▶ Material for the task
——

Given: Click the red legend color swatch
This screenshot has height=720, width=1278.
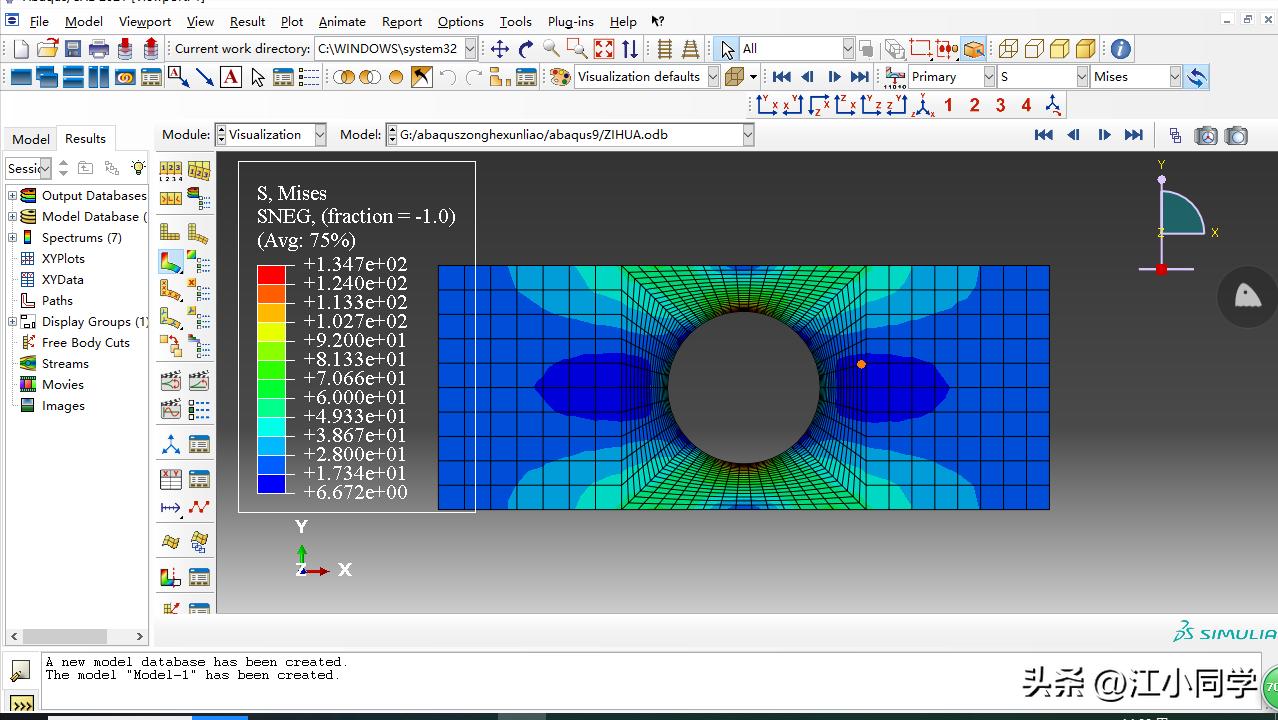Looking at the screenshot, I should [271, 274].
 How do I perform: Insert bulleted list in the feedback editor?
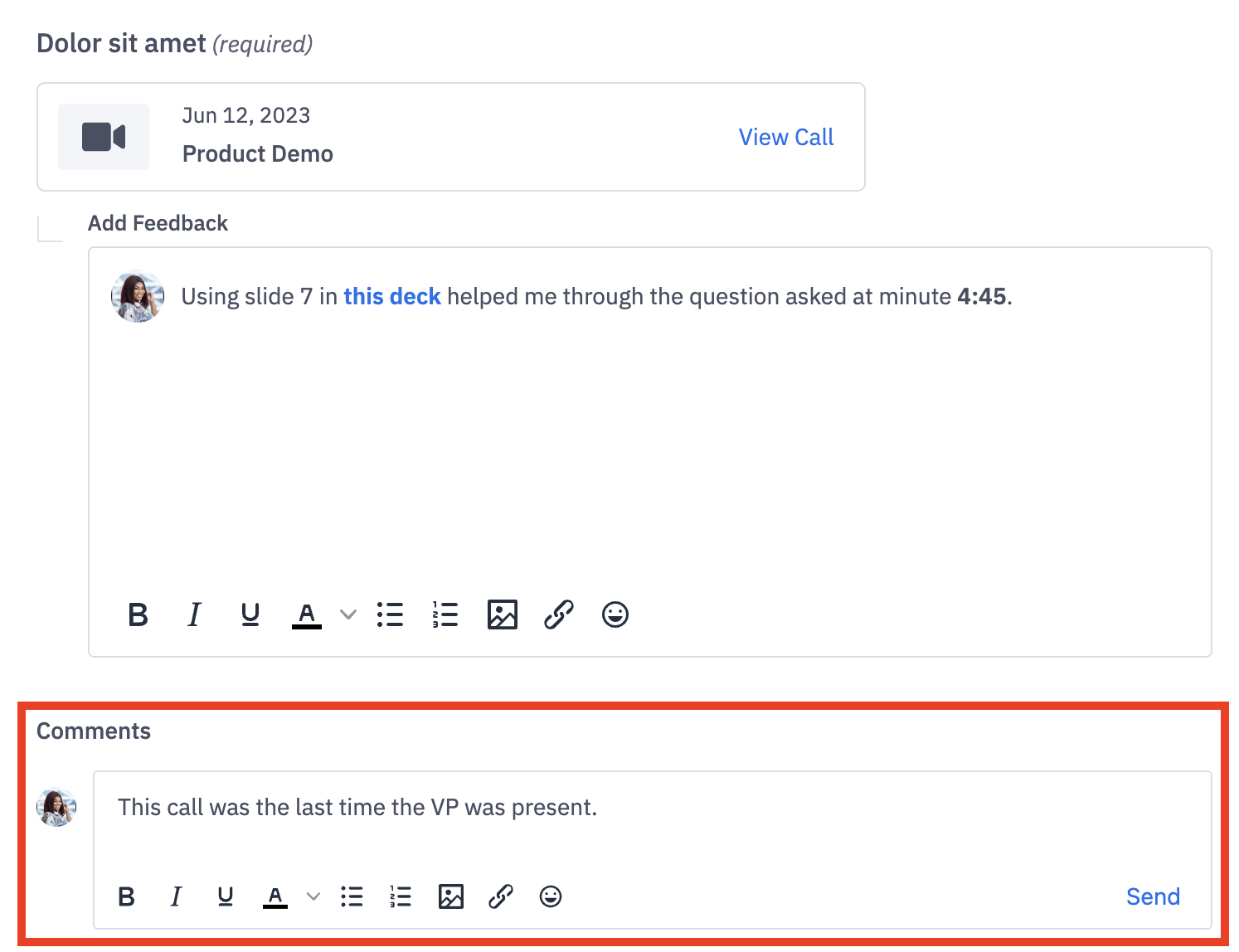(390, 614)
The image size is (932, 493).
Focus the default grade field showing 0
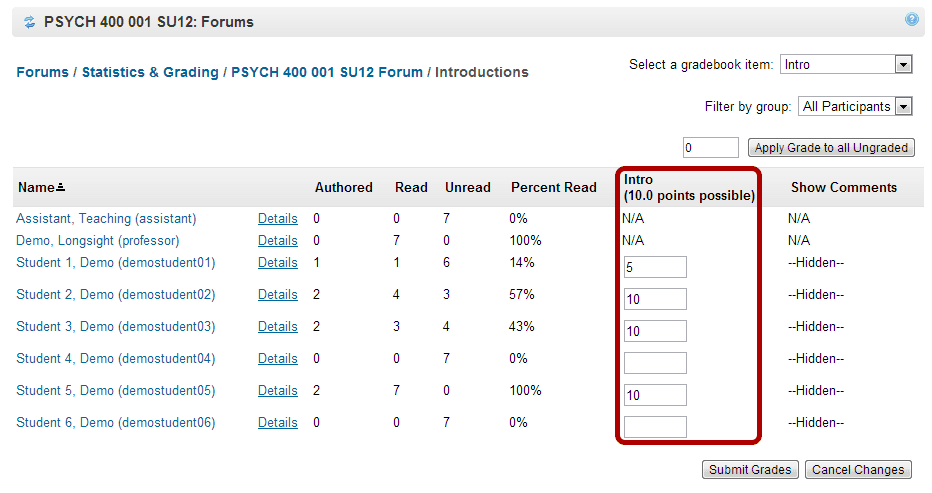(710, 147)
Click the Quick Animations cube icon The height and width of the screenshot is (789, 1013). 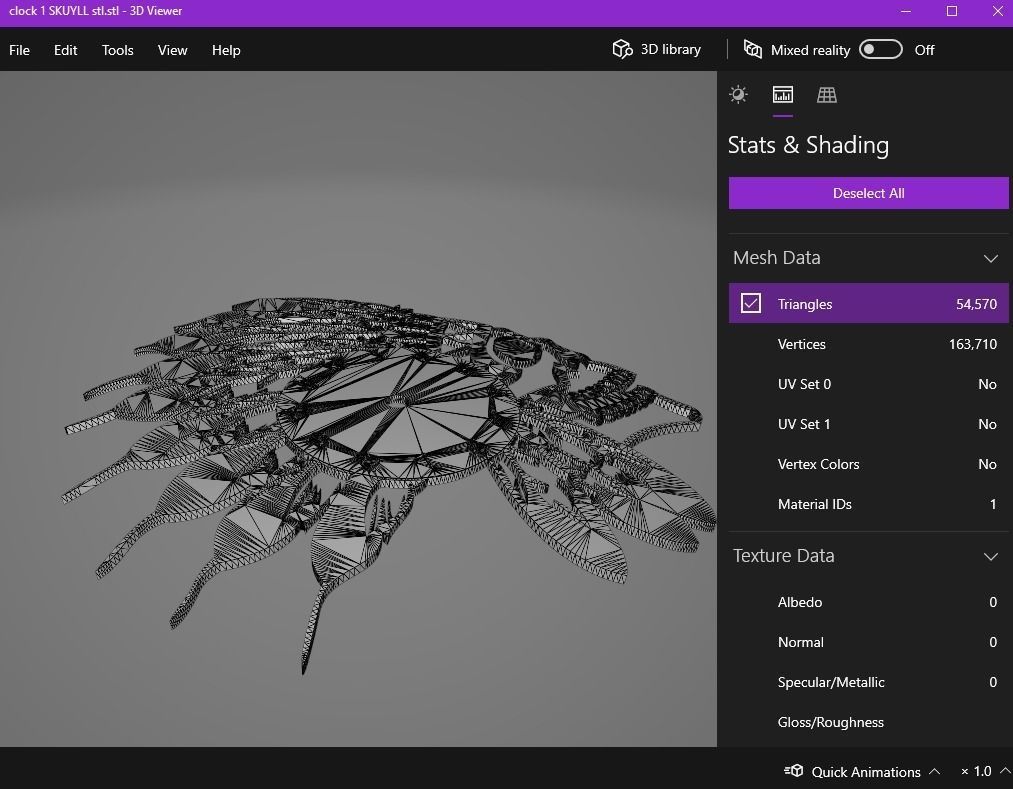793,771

——

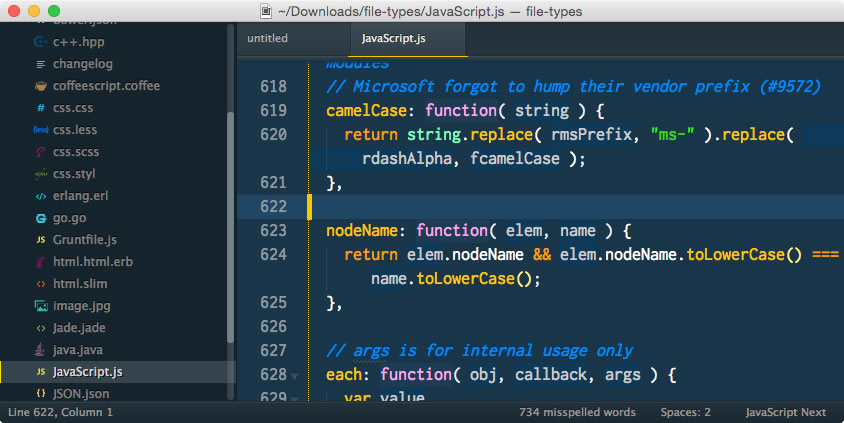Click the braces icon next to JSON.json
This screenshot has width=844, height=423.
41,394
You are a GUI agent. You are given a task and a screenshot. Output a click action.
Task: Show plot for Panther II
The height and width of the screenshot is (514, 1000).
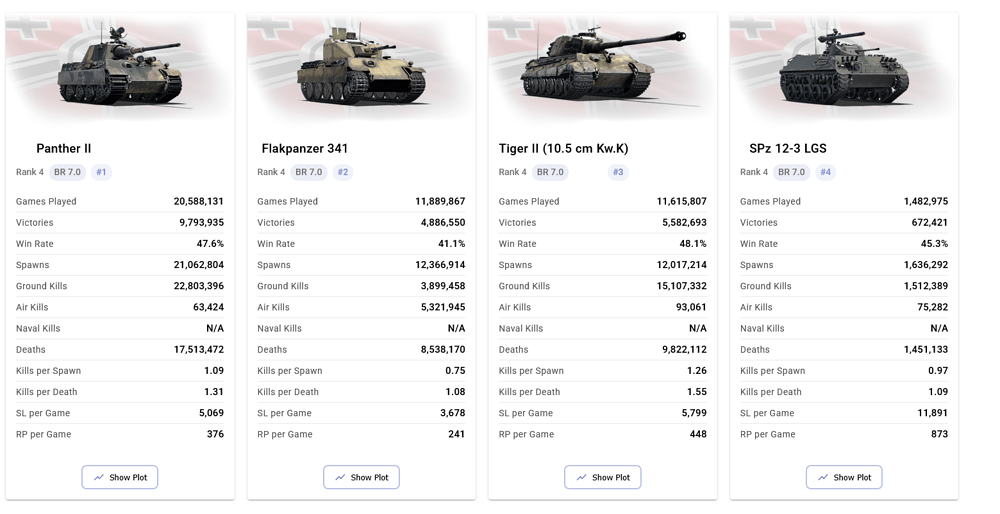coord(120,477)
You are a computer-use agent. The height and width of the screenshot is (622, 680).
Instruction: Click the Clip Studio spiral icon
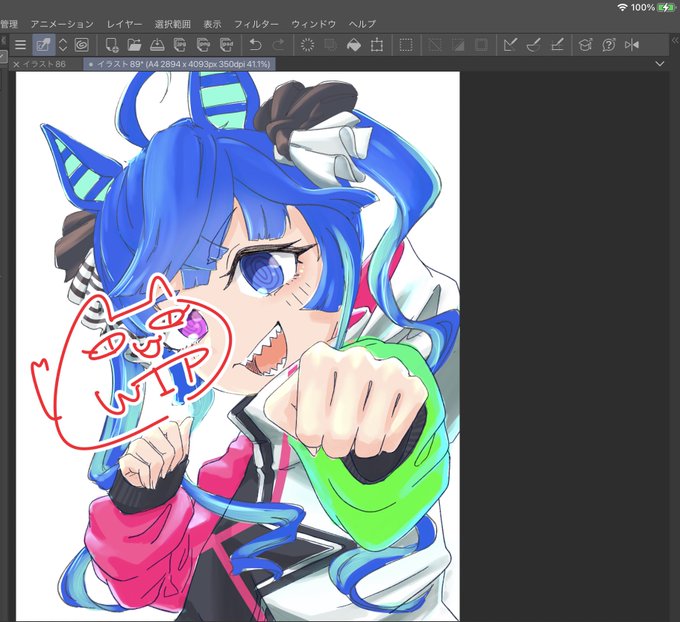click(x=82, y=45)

——

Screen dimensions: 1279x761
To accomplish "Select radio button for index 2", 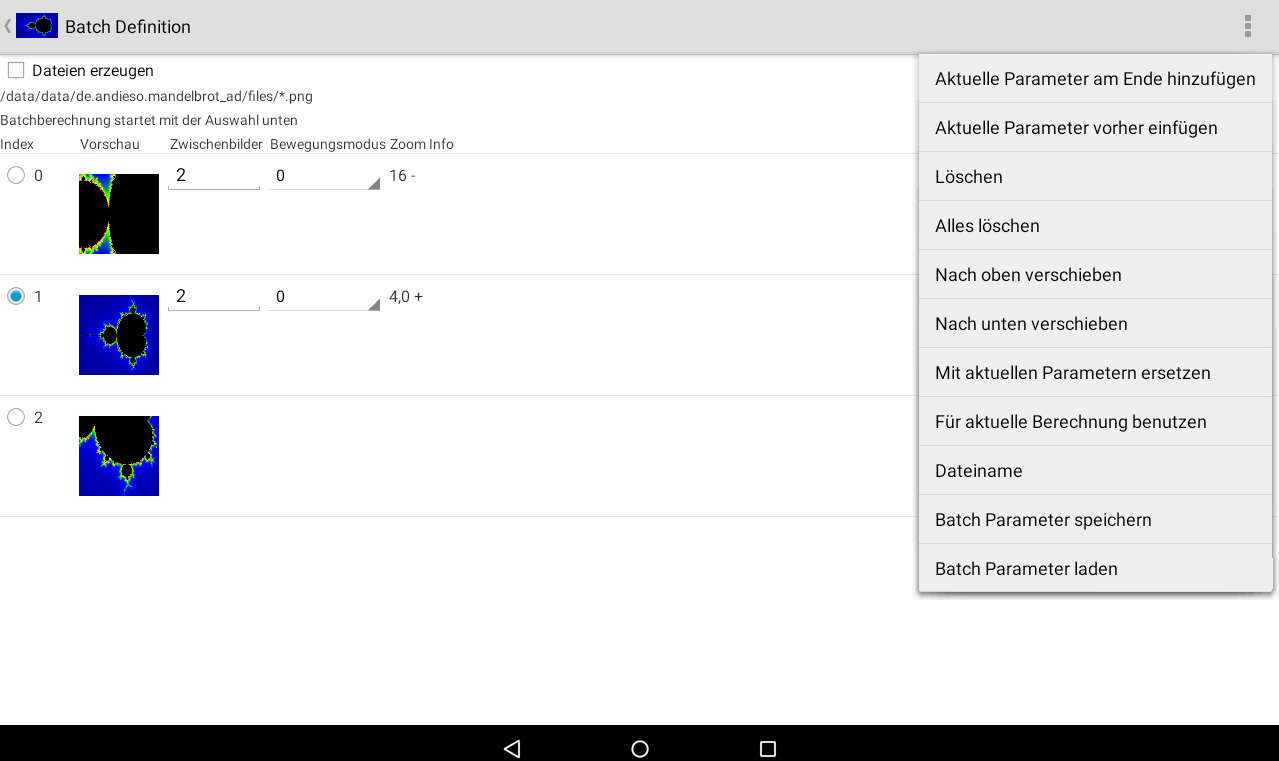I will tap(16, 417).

——

In the listing above, locate each line with "agent" and copy it.

You are a GUI agent. You are given a task and a screenshot. Output a click action.
You are a computer-use agent. The height and width of the screenshot is (622, 680).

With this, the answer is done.